In this article, we will focus on SQL Machine Learning using R scripts and the use of external packages.
SQL Server revolves now no more just around a traditional database system. It extended its capability using machine learning by R, Python and Java languages.
- Python: Python is an interactive, high-level and Object-oriented programming language. You can run the Python code for complex algorithms and versatile workflows using friendly commands. You can browse SQLShack articles for more details on Python
- R language: It is a popular programming language for statistical data computing. It is widely used by data scientists, statistical and mathematical computations. You can use it on UNIX, Windows and macOS
Install R in Machine Learning for SQL Server 2019
In this article, we don’t intend to go into details about R installation. You can refer to the article, Machine Learning Services – Configuring R Services in SQL Server for detailed steps.
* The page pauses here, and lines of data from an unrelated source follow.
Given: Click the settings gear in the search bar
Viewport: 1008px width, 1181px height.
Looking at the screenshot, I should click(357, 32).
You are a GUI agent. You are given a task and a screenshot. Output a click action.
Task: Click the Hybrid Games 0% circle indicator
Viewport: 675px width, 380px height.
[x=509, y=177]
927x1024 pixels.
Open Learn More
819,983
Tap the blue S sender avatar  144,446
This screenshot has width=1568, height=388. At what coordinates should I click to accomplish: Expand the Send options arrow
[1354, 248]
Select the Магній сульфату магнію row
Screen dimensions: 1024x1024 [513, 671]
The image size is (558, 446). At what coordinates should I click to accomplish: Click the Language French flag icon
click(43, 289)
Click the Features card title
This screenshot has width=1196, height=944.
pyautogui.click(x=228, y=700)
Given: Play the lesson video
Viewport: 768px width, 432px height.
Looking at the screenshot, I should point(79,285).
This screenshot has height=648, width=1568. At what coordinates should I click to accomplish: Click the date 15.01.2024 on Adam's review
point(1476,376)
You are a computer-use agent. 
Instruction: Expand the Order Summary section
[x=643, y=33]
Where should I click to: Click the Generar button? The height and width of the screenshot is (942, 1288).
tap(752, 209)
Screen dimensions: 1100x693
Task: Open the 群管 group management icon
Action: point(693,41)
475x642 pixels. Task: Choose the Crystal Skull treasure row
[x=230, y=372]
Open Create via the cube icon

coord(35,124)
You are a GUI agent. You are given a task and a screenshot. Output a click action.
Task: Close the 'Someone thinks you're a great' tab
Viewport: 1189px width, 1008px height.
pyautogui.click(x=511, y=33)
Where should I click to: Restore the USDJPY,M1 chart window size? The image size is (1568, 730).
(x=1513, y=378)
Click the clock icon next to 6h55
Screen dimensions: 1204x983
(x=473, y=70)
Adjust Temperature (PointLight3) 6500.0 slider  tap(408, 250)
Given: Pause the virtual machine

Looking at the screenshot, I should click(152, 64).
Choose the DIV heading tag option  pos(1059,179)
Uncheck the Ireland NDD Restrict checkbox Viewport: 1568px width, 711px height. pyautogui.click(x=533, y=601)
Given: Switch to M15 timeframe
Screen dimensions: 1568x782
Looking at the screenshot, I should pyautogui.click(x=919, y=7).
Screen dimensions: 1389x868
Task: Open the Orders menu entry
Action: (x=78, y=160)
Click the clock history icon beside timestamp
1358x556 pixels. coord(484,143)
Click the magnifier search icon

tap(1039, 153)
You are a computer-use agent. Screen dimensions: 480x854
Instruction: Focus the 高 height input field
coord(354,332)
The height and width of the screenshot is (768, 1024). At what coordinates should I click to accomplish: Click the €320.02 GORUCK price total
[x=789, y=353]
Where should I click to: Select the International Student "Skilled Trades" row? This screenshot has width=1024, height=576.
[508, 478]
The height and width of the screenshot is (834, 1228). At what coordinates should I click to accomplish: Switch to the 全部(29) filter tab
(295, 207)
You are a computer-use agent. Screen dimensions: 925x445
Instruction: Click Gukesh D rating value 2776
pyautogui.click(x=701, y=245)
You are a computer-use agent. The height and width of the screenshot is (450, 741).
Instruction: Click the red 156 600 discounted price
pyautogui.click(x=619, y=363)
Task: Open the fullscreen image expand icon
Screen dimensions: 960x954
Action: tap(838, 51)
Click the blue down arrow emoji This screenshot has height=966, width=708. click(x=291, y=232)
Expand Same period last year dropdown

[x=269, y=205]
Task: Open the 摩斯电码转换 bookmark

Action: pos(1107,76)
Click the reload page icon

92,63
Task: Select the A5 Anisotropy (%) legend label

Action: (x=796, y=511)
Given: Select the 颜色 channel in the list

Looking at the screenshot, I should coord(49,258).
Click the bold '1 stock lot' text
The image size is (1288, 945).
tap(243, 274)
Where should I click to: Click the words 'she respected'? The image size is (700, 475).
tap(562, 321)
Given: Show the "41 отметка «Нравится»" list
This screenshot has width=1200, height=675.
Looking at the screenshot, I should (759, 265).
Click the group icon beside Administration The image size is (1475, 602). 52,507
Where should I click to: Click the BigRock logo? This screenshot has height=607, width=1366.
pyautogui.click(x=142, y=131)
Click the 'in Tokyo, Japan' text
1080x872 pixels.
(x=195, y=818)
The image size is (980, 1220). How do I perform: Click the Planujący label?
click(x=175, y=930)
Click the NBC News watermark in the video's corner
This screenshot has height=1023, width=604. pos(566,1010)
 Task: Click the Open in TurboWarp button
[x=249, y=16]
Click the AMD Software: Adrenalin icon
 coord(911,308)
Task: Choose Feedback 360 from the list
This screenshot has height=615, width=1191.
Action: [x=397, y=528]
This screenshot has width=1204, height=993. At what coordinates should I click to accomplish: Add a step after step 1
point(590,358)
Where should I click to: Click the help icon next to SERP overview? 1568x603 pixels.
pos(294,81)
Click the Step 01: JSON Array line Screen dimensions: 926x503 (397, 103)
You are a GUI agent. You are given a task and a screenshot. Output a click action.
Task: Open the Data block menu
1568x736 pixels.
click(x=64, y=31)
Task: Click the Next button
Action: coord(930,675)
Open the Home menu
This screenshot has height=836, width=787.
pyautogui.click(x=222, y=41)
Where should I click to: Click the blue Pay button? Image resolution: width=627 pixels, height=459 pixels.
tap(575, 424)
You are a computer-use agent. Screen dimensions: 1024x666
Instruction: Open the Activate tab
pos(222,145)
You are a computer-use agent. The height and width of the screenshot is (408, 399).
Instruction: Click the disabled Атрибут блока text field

In the SQL Server installation, put a check for the SQL Machine Learning Service and Language Extensions for R Scripts.
You can choose to select R, Python and Java as your preferred SQL Machine Learning language.
- Machine Learning Services (In-Database): It installs the SQL Server Launchpad service to support R and Python script execution
- R: It installs the R packages, interpreter, and open-source R to execute the R scripts
- Python: It installs Microsoft Python packages, the Python 3.5 executable and default libraries
In the above screenshot, we see a Red box having shared features for the R and Python machine learning server (standalone). Do not select these shared features on the server where you installed the Machine learning Services. It is required for a standalone server where R services don’t exist.
Once the installation wizard completes, you get the following confirmation screen.
Create an environment variable for SQL Machine Learning
In the Windows Server, navigate to Control panel -> System and Security ->System ->Advanced System Settings -> Environment Variables.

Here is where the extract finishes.